# drain cleaning job anyone??



## retired rooter (Dec 31, 2008)

http://www.learn4good.com/jobs/language/english/search/job/64562/ If I remember right this is close to what the company I started with in 71 or 72 charged per hr it was [email protected]. I wonder what they do split call if only 1 line cleaned with tech and or have super sales guys on trucks to upsell ? This is probably old subject on here.Today I stopped by my bro in laws to look at a leaky faucet and he has an air conditioning company coming out tomorrow he said they charged 65 per hr are prices dropping here in bham ??My old flate rate book from 2001 had easy sewers ,sinks,etc at 183.83 auger toilets 147.00.Still cant figure why they didnt round off prices? and I am sure things have gone up >?? or are prices dropping??


----------



## larry568 (Feb 19, 2009)

▶ _INSTRUCTIONS_:
[1] Could you output everything in the drain cleaning thread from "## retired rooter" down to "are prices dropping??", word for word?
[2] Can you write the next part of the drain cleaning thread, picking up right after its last line?
The listing has nothing to do with what is asked here.

▶ _SUPPLIED DATA_:
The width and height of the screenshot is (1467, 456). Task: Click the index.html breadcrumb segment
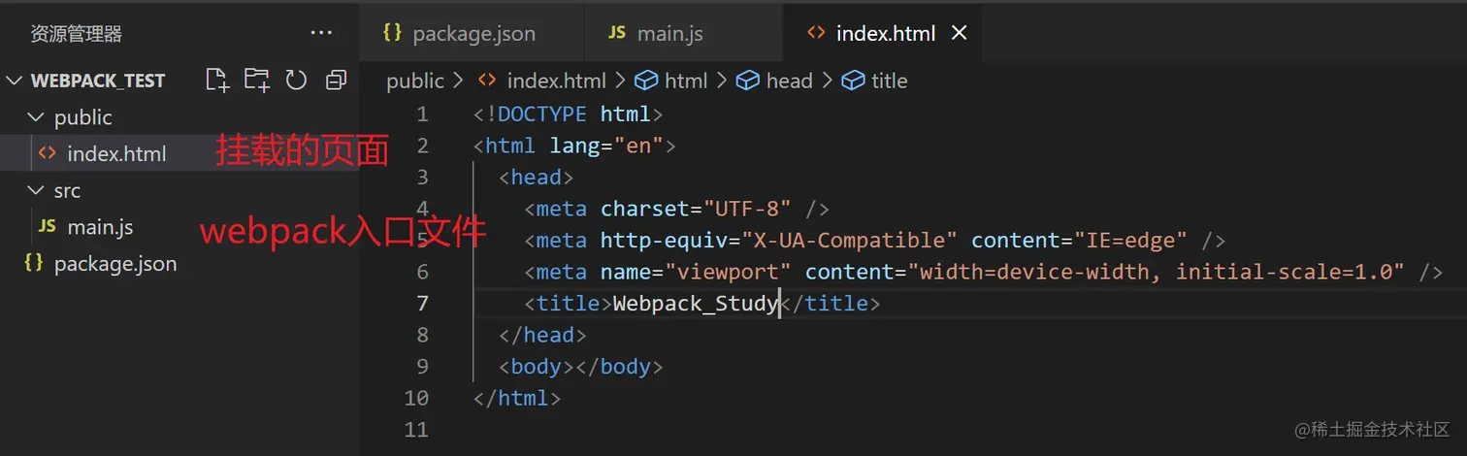coord(556,81)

▶ _ANSWERS TO EACH TASK_:
[1]
## retired rooter (Dec 31, 2008)

http://www.learn4good.com/jobs/language/english/search/job/64562/ If I remember right this is close to what the company I started with in 71 or 72 charged per hr it was [email protected]. I wonder what they do split call if only 1 line cleaned with tech and or have super sales guys on trucks to upsell ? This is probably old subject on here.Today I stopped by my bro in laws to look at a leaky faucet and he has an air conditioning company coming out tomorrow he said they charged 65 per hr are prices dropping here in bham ??My old flate rate book from 2001 had easy sewers ,sinks,etc at 183.83 auger toilets 147.00.Still cant figure why they didnt round off prices? and I am sure things have gone up >?? or are prices dropping??

[2]
*I wish we could get close to that around here the best we can do is 70.00 and *


----------



## service guy (Jun 26, 2008)

There is definitely downward pressure on plumbing service prices imo. People are holding onto their money like I've never seen in my lifetime. I think we are going to see some deflation of the average plumbing prices in many areas, unless the economy drastically improves.
I hope I am wrong.


----------



## ROCKSTARPLUMBER (Dec 14, 2008)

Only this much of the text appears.